EXERCISE TASK: Update the rows below by replacing every instance of "Screen dimensions" with "Viewport size". Leave all other text unchanged.

SUPPLIED MATERIAL:
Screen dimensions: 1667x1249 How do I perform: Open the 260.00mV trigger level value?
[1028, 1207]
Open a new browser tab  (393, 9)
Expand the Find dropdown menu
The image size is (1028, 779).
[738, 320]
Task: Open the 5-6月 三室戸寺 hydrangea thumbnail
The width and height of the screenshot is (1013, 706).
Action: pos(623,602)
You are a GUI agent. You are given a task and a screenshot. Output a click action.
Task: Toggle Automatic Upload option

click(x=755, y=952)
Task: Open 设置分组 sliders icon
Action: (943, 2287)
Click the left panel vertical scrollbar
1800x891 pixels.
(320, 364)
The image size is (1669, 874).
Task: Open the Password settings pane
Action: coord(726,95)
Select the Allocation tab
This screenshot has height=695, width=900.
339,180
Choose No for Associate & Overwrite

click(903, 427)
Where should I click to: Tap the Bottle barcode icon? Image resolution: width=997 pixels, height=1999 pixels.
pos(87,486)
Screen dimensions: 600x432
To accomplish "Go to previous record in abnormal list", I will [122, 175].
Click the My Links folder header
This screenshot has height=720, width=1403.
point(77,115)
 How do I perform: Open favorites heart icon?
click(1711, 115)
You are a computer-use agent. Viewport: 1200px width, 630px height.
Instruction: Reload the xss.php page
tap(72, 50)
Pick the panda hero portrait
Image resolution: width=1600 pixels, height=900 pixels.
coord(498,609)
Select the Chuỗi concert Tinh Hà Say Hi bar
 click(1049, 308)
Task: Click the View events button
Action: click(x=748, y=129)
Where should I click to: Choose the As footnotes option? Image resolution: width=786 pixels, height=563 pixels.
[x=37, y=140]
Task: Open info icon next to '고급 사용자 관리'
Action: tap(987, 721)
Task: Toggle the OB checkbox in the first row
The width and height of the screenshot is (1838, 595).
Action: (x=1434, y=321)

OUTPUT BELOW:
Viewport size: 1667x1249 How do I perform: Open the 260.00mV trigger level value?
[1028, 1207]
Open a new browser tab  (393, 9)
Expand the Find dropdown menu
The image size is (1028, 779).
[738, 320]
Task: Open the 5-6月 三室戸寺 hydrangea thumbnail
The width and height of the screenshot is (1013, 706).
Action: pos(623,602)
You are a GUI agent. You are given a task and a screenshot. Output a click action.
Task: Toggle Automatic Upload option

click(x=755, y=952)
Task: Open 设置分组 sliders icon
Action: (943, 2287)
Click the left panel vertical scrollbar
1800x891 pixels.
(320, 364)
The image size is (1669, 874).
Task: Open the Password settings pane
Action: coord(726,95)
Select the Allocation tab
This screenshot has height=695, width=900.
339,180
Choose No for Associate & Overwrite

click(903, 427)
Where should I click to: Tap the Bottle barcode icon? Image resolution: width=997 pixels, height=1999 pixels.
pos(87,486)
Viewport size: 600x432
To accomplish "Go to previous record in abnormal list", I will [122, 175].
Click the My Links folder header
This screenshot has height=720, width=1403.
point(77,115)
 How do I perform: Open favorites heart icon?
click(1711, 115)
You are a computer-use agent. Viewport: 1200px width, 630px height.
Instruction: Reload the xss.php page
tap(72, 50)
Pick the panda hero portrait
Image resolution: width=1600 pixels, height=900 pixels.
coord(498,609)
Select the Chuỗi concert Tinh Hà Say Hi bar
 click(1049, 308)
Task: Click the View events button
Action: click(x=748, y=129)
Where should I click to: Choose the As footnotes option? Image resolution: width=786 pixels, height=563 pixels.
[x=37, y=140]
Task: Open info icon next to '고급 사용자 관리'
Action: tap(987, 721)
Task: Toggle the OB checkbox in the first row
The width and height of the screenshot is (1838, 595).
Action: (x=1434, y=321)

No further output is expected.